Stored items
════════════════════
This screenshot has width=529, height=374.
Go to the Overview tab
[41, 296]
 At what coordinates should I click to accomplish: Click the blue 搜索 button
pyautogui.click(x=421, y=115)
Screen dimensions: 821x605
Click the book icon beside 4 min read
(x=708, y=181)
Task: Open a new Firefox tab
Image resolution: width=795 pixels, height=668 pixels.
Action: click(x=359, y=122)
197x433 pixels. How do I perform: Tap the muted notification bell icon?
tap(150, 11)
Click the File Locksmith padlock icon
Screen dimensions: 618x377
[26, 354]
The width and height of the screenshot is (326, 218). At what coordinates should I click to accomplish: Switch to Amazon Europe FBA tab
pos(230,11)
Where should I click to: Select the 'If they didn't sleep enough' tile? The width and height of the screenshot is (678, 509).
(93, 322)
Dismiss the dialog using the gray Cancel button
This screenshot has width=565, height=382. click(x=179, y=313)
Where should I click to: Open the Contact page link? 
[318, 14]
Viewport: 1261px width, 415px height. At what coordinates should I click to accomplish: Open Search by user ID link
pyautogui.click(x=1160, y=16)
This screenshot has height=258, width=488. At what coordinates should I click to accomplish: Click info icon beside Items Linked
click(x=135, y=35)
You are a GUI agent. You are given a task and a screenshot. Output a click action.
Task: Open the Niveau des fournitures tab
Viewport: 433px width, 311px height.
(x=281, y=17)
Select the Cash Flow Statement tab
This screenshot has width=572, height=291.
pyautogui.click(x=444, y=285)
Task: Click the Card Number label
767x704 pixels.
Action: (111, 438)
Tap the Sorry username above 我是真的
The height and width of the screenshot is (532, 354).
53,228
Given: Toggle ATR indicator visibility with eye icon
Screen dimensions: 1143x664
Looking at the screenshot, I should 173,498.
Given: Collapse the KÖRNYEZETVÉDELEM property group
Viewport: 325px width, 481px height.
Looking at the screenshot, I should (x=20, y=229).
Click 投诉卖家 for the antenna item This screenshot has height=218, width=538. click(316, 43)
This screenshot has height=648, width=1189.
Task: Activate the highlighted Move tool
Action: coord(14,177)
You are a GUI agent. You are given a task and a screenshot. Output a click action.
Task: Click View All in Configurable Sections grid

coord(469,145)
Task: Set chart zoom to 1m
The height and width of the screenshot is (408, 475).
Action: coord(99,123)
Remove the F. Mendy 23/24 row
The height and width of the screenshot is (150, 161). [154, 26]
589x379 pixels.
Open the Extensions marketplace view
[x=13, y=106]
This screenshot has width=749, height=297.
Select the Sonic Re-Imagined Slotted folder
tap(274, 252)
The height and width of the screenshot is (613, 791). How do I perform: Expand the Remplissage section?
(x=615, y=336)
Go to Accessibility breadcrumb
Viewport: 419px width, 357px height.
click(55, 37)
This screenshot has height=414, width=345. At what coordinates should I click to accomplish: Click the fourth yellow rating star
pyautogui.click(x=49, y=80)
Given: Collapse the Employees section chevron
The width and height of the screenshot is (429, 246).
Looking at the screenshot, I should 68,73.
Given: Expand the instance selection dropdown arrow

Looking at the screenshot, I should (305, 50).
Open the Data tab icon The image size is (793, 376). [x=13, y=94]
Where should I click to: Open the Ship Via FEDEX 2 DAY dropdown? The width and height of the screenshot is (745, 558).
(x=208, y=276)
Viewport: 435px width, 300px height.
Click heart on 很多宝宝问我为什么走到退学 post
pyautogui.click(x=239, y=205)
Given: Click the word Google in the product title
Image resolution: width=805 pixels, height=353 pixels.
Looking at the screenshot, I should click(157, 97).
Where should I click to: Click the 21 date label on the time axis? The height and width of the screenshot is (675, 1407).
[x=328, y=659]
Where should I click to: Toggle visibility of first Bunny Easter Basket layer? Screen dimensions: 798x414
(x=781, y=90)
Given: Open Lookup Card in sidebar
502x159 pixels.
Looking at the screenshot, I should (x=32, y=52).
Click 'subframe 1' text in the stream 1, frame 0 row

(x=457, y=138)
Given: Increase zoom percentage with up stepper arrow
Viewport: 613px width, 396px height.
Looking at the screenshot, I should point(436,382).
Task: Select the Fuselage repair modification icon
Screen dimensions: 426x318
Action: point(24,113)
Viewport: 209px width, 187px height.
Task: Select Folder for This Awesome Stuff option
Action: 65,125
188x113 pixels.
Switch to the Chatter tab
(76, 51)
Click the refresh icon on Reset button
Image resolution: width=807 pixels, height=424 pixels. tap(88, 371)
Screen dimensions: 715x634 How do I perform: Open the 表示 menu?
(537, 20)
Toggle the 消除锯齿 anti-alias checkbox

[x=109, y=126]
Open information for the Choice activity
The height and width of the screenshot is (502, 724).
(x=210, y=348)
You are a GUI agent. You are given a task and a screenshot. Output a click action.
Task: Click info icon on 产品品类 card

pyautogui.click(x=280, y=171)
════════════════════
**Task requirements**
Show all lines above that contain "with".

**Task answer**
Given: Toggle ATR indicator visibility with eye icon
Given: Increase zoom percentage with up stepper arrow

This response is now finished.